Bom, quando se estuda mitologia (e acho bom deixar claro que minha área é comunicação e não literatura comparada), discute-se muito que o desejo de contar histórias é algo universal e que permeia toda a história da vida humana. O que implica dizer que não existe povo, em qualquer lugar do mundo, em qualquer época, que não conte histórias. Os antigos povos das cavernas, que precederam e muito as primeiras civilizações, já contavam histórias na forma de pinturas rupestres nas paredes das cavernas. Os gregos, os incas, maias e astecas, os povos orientais de milhares de anos atrás, todos criaram complexas mitologias que podem ser encontradas hoje, compiladas em livros que sempre se julgam ser os mais completos, em sebos perto da sua casa.

O que o mito, a fantasia, a ficção científica e os demais subgêneros literários, as outras manifestações artísticas (o cinema, as artes plásticas, os quadrinhos e as novelas de rádio) têm em comum? São todas formas que os seres humanos encontraram de perceber e dar significado ao mundo ao seu redor. Ou, como diz Karen Armstrong no livro Breve História do Mito:

[as histórias] nos dão a sensação de que a vida, apesar de todas as provas caóticas e arrasadoras em contrário, possui valor e significado.

Essas também são o que podemos chamar de formas de produção de conhecimento. Existem outras, como os saberes científicos, os sensos comuns, da culinária à astrofísica etc. Mas conhecimento sobre o quê? Diria Todorov que a literatura (mas não só) nos traz conhecimentos sobre o ser humano, sobre a condição humana, não como um manual de instruções, mas sim nos colocando em contato com contextos diferentes do nosso. Pela literatura, podemos experimentar a sensação de termos outro sexo, de termos nascido em outra época, ou mesmo de falar outra língua e de conhecer pessoas diferentes das que conhecemos.

O que talvez nos responda em parte à pergunta do porquê consumimos literatura.

Não é de se estranhar, portanto, que, assim como em qualquer comunidade ou meio de expressão artística, ocorra na literatura o que podemos chamar de “segregação” entre o que é melhor ou pior. Esta não é uma discussão nova e de fácil resposta, mas, de vez em quando acontecem coisas que nos trazem de volta aos mesmos temas e que promovem discussões que eu acredito serem interessantes e positivas para um entendimento mais amplo e complexo do que é literatura e “para quê” ela serve.
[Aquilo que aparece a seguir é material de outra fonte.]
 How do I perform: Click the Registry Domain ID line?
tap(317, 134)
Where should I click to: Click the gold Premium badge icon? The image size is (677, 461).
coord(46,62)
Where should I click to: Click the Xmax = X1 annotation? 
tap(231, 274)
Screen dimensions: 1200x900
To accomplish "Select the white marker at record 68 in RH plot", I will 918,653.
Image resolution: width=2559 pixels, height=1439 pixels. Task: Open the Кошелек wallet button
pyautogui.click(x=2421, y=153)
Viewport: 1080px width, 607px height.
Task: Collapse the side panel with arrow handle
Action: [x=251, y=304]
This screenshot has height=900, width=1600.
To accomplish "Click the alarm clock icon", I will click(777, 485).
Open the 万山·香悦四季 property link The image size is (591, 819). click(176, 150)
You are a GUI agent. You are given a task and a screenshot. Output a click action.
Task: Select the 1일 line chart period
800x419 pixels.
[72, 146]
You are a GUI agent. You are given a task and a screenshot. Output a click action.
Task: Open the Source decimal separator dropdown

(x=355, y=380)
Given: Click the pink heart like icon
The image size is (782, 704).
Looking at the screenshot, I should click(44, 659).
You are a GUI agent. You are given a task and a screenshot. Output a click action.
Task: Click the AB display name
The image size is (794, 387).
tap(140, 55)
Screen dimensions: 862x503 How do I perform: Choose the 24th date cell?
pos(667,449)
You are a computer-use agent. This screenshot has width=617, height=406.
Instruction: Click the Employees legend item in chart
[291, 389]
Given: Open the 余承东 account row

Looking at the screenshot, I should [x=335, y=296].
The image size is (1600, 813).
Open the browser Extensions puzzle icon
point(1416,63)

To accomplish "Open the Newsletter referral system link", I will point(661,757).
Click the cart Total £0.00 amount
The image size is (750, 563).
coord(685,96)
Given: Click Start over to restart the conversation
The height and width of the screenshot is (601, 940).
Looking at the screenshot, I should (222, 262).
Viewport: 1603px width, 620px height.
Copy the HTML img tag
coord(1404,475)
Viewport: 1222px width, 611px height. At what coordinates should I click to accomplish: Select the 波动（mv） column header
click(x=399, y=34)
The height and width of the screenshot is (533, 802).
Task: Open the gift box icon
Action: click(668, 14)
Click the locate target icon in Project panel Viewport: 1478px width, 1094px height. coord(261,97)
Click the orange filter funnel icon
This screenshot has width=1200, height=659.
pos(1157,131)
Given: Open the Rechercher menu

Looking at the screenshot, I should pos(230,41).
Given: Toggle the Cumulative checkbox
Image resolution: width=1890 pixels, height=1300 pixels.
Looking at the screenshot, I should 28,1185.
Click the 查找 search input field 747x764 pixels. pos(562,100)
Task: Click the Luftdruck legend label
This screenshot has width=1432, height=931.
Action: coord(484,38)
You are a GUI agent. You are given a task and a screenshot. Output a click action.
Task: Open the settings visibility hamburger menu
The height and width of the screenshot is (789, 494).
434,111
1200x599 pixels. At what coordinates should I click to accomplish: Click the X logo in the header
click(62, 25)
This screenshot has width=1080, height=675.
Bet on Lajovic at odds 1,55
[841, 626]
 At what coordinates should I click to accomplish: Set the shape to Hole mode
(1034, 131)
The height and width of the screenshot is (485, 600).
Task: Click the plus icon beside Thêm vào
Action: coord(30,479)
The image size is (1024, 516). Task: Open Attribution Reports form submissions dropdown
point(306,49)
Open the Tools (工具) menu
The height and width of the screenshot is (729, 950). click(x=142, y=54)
Pois bem, eis que estou tomando banho, é uma terça-feira, dia 17 de abril de 2018 e, quando saio do chuveiro feliz da vida e pensando com meus botões em começar a escrever textos no Medium, encontro minha namorada, a Gabriela, furiosa com um e-mail da TAG Experiências Literárias que fazia uma distinção explícita entre duas classes de leitores: uma intelectualmente superiora, que, em suas palavras são “mais avançados” e uma intelectualmente inferiora, que, abre aspas, “valorizam um enredo envolvente (…) e que não gostam de tramas que exigem muita concentração (…)”. Eu botei a imagem do e-mail, logo abaixo, por motivos de ilustração.

Abri o Twitter para ver que voltamos, mais uma vez, à mesma discussão. A batalha da “alta literatura” é antiga e ambos os lados pensam que são vencedores.

O grande problema ao meu ver de se criar um termo como “alta literatura” é que isso imediatamente pressupõe que existe uma “baixa literatura”, ou seja, uma literatura de cunho inferior para leitores inferiores que, nas palavras dos curadores da TAG, “não gostam de tramas que exigem muita concentração”.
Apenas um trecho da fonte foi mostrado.